3. O que chamamos cultura afirmou-se nas sociedades cosmopolitas que misturaram
as populações e portanto os antepassados e as religiões, e afirmou-se
justamente rompendo com este sagrado religioso: o seu gesto decisivo é o da
modernidade por excelência, a critica parcial da herança das tradições,
incluindo a religião. Atestam-no
os fundadores dos dois pilares da cultura europeia. Sócrates: “só sei que nada
sei” significa que tudo o que me ensinaram de ancestral não vale como saber; o
que explica que tenha sido condenado à morte por impiedade em relação aos deuses.
Jesus: “aprendeste que foi dito aos antepassados [...] ora bem, eu vos digo
que”, esta fórmula de contestação de Moisés aparece 6 vezes no cap. 5 do
evangelho de Mateus; também ele foi condenado à morte pelo poder religioso.

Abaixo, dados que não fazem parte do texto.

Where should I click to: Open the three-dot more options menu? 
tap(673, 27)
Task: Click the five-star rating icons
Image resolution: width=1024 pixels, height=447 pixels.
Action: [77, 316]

Nenhum deles escreveu uma linha mas os escritos dos seus discípulos
contribuíram poderosamente para abrir espaços cosmopolitas, o do helenismo
pelas escolas filosóficas, nomeadamente as se reclamando de Platão; ambos foram
decisivos na fundação das universidades medievais sem as quais não teria havido
Europa; e ainda a reforma protestante e o lugar da leitura do livro evangélico
nela foi decisiva na diferença entre o espaço norte da Europa onde o
capitalismo e a industrialização medraram e o sul que ficou fechado às sete
chaves da religião.
4. O que significa que o motivo
cosmopolita moderno de cultura com o lugar essencial da escrita nela, implica o motivo de escolha critica na tradição (‘escolha’, em grego, dizia-se ‘heresia’): pouco
importa com quem ela começa, é a sua propagação que a torna ‘cultura’, mas
apenas cultura de uns tantos, muitos talvez, mas não todos; já a Antiguidade
grega e romana foi ‘moderna’. Como a religião, a cultura também reenvia para
Antepassados, só que agora eles têm nomes e datas das suas obras, invenções, textos,
quadros, músicas, homens e mulheres de acção, e por aí fora. Foi a escola que se tornou a instituição holística (que veio substituir as igrejas, tornadas
minoritárias), a escola obrigatória para todos, que estabelece as bases das
tradições culturais. Mas basta ver como ela, à medida que aprofunda os graus de
conhecimento, os vai especializando e eliminando os que não aguentam a
pedalada, para se perceber que não há nenhuma cultura geral, para toda a gente,
afora as bases escolares, o ler, escrever e contar e pouco mais. Mesmo a
língua, que permanece com a gastronomia, a melhor candidata ao holismo cultural,
só o é ao nível dos primeiros graus escolares, que permite a todos os cidadãos
entenderem-se; acima começa uma iliteracia que se tornará regra, até entre
especialistas de especialidades diversas: somos todos mais ignorantes do que
sabedores do saber que hoje se sabe.